- **LIST OF TASKS**:
1. In the automotive glossary below, turn the paragraph beginning "Fuel cells are a highly effective method" into a short bulleted list that keeps its main facts.
2. Carry the automotive glossary below forward from its final entry, adding further text in the same style.

- **QUOTED PASSAGE**:

━━━

The emission standards prescribed by the European Parliament specify emission limits for HC (hydrocarbons), CO (carbon monoxide), NOx (nitrogen oxides), and particulates with regard to all newly registered vehicles in Europe. Different limits apply to diesel and gasoline engines. The Euro 6 standard, which introduces much stricter limits on nitrogen oxides in diesel-powered vehicles, came into force for passenger cars in 2014. Effective from 2014, Euro 6 also imposed drastic reductions on heavy truck emissions of NOx, in particular, but also HC and CO.

F Folded stoppers

Stoppers are structural features in cylinder-head gaskets that support the sealing elements fitted to engine combustion chambers. The well-established method of folding and hemming has been refined such that a broader fold of the sheet metal can be created; this design opens up a wider range of applications. Drawing on many years of experience in stamping technology, ElringKlinger is thus able to unlock additional potential with regard to costs and performance.

Fuel cell

Fuel cells are a highly effective method of converting chemical fuel energy into electrical energy. In order to perform this reaction, the cell requires oxygen and hydrogen. The hydrogen can also be obtained from a hydrocarbon-based fuel. This involves a so-called reformer providing the cell with hydrogen gas derived from diesel or natural gas, for example. Unlike batteries, fuel cells do not store energy, but rather convert it. There are different types of fuel cell technologies that offer specific advantages depending on their application. ElringKlinger develops and manufactures components for the SOFC high-temperature fuel cell (cf. SOFC fuel cell), which is usually deployed in stationary applications, as well as the PEM low-temperature fuel cell (cf. PEM fuel cell).

H Hybrid drive

In the automotive industry, the term refers to the use of two different energy sources to drive a vehicle. This usually involves combining a combustion engine with an electric motor. Vehicles can be categorized according to the level of hybridization:

  • Micro hybrids feature an automatic start-stop system and, additionally, a brake energy regeneration system to charge the starter battery.
  • Mild hybrids have an electric drive that supports the combustion engine for more performance.
  • Full hybrids deliver an output of 20kW/t, which makes them capable of being propelled solely by an electric engine.
  • Plug-in hybrids are comparable to full hybrids. Additionally, the accumulator (i.e., the rechargeable battery) can be charged via the combustion engine or the electrical grid.

━━━

- **DATA TO EXAMINE**:
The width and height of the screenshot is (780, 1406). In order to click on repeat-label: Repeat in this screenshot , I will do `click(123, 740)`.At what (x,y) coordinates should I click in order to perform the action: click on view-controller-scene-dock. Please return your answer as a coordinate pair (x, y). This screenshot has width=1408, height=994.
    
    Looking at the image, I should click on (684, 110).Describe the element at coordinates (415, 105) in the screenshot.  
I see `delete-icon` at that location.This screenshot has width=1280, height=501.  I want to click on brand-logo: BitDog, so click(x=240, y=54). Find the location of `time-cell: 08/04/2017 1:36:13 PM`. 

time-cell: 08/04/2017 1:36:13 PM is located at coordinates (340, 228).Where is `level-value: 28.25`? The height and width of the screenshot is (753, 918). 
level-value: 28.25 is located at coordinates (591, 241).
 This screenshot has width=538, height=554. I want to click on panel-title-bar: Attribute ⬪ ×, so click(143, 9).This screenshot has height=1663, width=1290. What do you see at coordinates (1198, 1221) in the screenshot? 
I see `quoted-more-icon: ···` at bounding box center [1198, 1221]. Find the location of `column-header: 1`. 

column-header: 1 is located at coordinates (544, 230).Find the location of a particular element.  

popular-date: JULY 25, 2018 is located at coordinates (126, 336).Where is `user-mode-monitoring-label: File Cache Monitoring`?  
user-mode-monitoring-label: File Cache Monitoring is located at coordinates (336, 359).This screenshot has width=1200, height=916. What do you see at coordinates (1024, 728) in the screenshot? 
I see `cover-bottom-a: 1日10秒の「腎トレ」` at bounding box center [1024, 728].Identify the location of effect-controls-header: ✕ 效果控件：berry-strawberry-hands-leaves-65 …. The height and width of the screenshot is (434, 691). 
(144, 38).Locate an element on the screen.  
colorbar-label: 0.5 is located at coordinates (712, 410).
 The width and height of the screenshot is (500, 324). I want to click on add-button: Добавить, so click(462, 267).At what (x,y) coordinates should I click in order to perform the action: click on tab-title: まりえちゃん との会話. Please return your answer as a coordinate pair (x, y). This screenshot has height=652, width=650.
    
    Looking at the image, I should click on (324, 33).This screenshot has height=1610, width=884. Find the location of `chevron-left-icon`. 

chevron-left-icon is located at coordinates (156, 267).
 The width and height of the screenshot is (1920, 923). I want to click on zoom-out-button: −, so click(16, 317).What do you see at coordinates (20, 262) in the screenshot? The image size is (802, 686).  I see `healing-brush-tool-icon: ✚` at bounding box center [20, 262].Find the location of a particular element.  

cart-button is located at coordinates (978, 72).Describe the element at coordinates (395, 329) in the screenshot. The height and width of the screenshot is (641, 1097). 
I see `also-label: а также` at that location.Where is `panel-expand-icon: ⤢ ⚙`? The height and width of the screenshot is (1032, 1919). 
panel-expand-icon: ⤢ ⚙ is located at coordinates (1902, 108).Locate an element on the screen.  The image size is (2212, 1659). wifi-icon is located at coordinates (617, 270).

━━━

- **RESULTS IN ORDER**:
1.
- Fuel cells efficiently convert chemical fuel energy into electrical energy, using oxygen and hydrogen.
- The hydrogen can come from a hydrocarbon-based fuel such as diesel or natural gas, supplied through a reformer.
- Unlike batteries, fuel cells convert energy rather than store it.
- Different fuel cell types offer specific advantages depending on the application.
- ElringKlinger develops and manufactures components for the SOFC high-temperature fuel cell, usually used in stationary applications, and for the PEM low-temperature fuel cell.

2.
Hydroforming

Hydroforming is a method that involves forming a metal tube in a forming tool with the help of a fluid that is injected under pressure of up to 1,000 bar. As part of this process, the tube expands by up to 5% and the geometry of the tool is shaped as required.

I IMO Tier III

IMO stands for International Maritime Organization. Based in London, IMO is a specialized agency within the United Nations (UN). Among its other tasks, it determines upper emission levels aimed at preventing and combating marine pollution. Since January 1, 2016, newly built ships have been subject to stricter standards governing nitrogen oxide emissions. The upper limits specified in Tier III apply solely to specially designated areas defined by the IMO.

IP classification

IP stands for "International Protection." In the case of electronic components, IP ratings specify which protective measures have been taken against direct and indirect contact.

L Lithium-ion battery

Lithium-based batteries are rechargeable, durable, high-energy batteries with high energy density. They are primarily used in electric and hybrid vehicles. ElringKlinger develops and produces, among other products, modular cell contact systems for such batteries.

M Metal-elastomer gaskets

Gaskets made from a metal core with vulcanized elastomer profiles for sealing power-transmitting connections, for example oil pump gaskets and timing case gaskets.

N Nitrogen oxides (NOx)

The internationally recognized abbreviation NOx is used for compounds of nitrogen and oxygen. These gases, which form in the exhausts of combustion engines, are harmful to humans and the environment. Emissions standards are becoming increasingly stringent worldwide and prescribe strict limits for NOx. SCR technology can be used to neutralize nitrogen oxides (cf. "SCR").

O Organo sheet

Lightweight, fiber-reinforced organo sheets can partially replace sheet steel or aluminum in vehicles. They are planar semi-finished parts that have been reinforced with a material made of glass, carbon, aramid, or mixed fibers. The mechanical performance of components made of organo sheet materials is particularly high.

P PEM fuel cell

PEM stands for "Proton Exchange Membrane." PEM fuel cells work at low temperatures of around 90°C and have a polymer membrane as their central element. In the synthetic reaction known as cold combustion, oxygen and hydrogen react with one another, aided by a catalyst, releasing electricity and causing water to form. For PEM fuel cells used in passenger cars, ElringKlinger has developed metal bipolar plates. Several hundred such plates are incorporated within a single cell stack.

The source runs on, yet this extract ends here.